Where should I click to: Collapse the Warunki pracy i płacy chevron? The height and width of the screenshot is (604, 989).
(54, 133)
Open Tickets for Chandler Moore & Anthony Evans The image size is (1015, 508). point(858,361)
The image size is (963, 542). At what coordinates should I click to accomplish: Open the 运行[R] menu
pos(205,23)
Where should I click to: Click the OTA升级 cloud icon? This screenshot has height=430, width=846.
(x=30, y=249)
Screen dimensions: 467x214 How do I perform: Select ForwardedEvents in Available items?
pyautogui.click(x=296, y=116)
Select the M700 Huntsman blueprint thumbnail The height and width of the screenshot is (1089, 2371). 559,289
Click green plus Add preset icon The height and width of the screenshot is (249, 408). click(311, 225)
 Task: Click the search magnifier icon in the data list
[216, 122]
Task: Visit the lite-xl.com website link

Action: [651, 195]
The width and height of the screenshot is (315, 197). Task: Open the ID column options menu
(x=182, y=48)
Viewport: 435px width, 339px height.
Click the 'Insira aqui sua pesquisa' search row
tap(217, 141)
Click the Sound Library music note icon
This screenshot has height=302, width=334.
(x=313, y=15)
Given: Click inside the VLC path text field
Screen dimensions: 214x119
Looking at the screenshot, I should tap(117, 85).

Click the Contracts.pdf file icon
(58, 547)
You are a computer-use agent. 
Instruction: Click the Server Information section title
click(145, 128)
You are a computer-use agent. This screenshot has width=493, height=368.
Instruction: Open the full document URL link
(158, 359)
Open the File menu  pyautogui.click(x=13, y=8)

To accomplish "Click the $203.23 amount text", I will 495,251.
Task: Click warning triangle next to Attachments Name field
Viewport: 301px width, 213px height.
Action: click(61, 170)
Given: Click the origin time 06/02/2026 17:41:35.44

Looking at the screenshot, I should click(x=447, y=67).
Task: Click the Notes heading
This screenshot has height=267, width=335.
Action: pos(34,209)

◆ Task brief:
I'd like every record written out exactly as given.

◆ Task response:
Where should I click to: Collapse the Warunki pracy i płacy chevron? The height and width of the screenshot is (604, 989).
(54, 133)
Open Tickets for Chandler Moore & Anthony Evans The image size is (1015, 508). point(858,361)
The image size is (963, 542). At what coordinates should I click to accomplish: Open the 运行[R] menu
pos(205,23)
Where should I click to: Click the OTA升级 cloud icon? This screenshot has height=430, width=846.
(x=30, y=249)
Screen dimensions: 467x214 How do I perform: Select ForwardedEvents in Available items?
pyautogui.click(x=296, y=116)
Select the M700 Huntsman blueprint thumbnail The height and width of the screenshot is (1089, 2371). 559,289
Click green plus Add preset icon The height and width of the screenshot is (249, 408). click(311, 225)
 Task: Click the search magnifier icon in the data list
[216, 122]
Task: Visit the lite-xl.com website link

Action: [651, 195]
The width and height of the screenshot is (315, 197). Task: Open the ID column options menu
(x=182, y=48)
Viewport: 435px width, 339px height.
Click the 'Insira aqui sua pesquisa' search row
tap(217, 141)
Click the Sound Library music note icon
This screenshot has height=302, width=334.
(x=313, y=15)
Given: Click inside the VLC path text field
Screen dimensions: 214x119
Looking at the screenshot, I should tap(117, 85).

Click the Contracts.pdf file icon
(58, 547)
You are a computer-use agent. 
Instruction: Click the Server Information section title
click(145, 128)
You are a computer-use agent. This screenshot has width=493, height=368.
Instruction: Open the full document URL link
(158, 359)
Open the File menu  pyautogui.click(x=13, y=8)

To accomplish "Click the $203.23 amount text", I will 495,251.
Task: Click warning triangle next to Attachments Name field
Viewport: 301px width, 213px height.
Action: click(61, 170)
Given: Click the origin time 06/02/2026 17:41:35.44

Looking at the screenshot, I should click(x=447, y=67).
Task: Click the Notes heading
This screenshot has height=267, width=335.
Action: pos(34,209)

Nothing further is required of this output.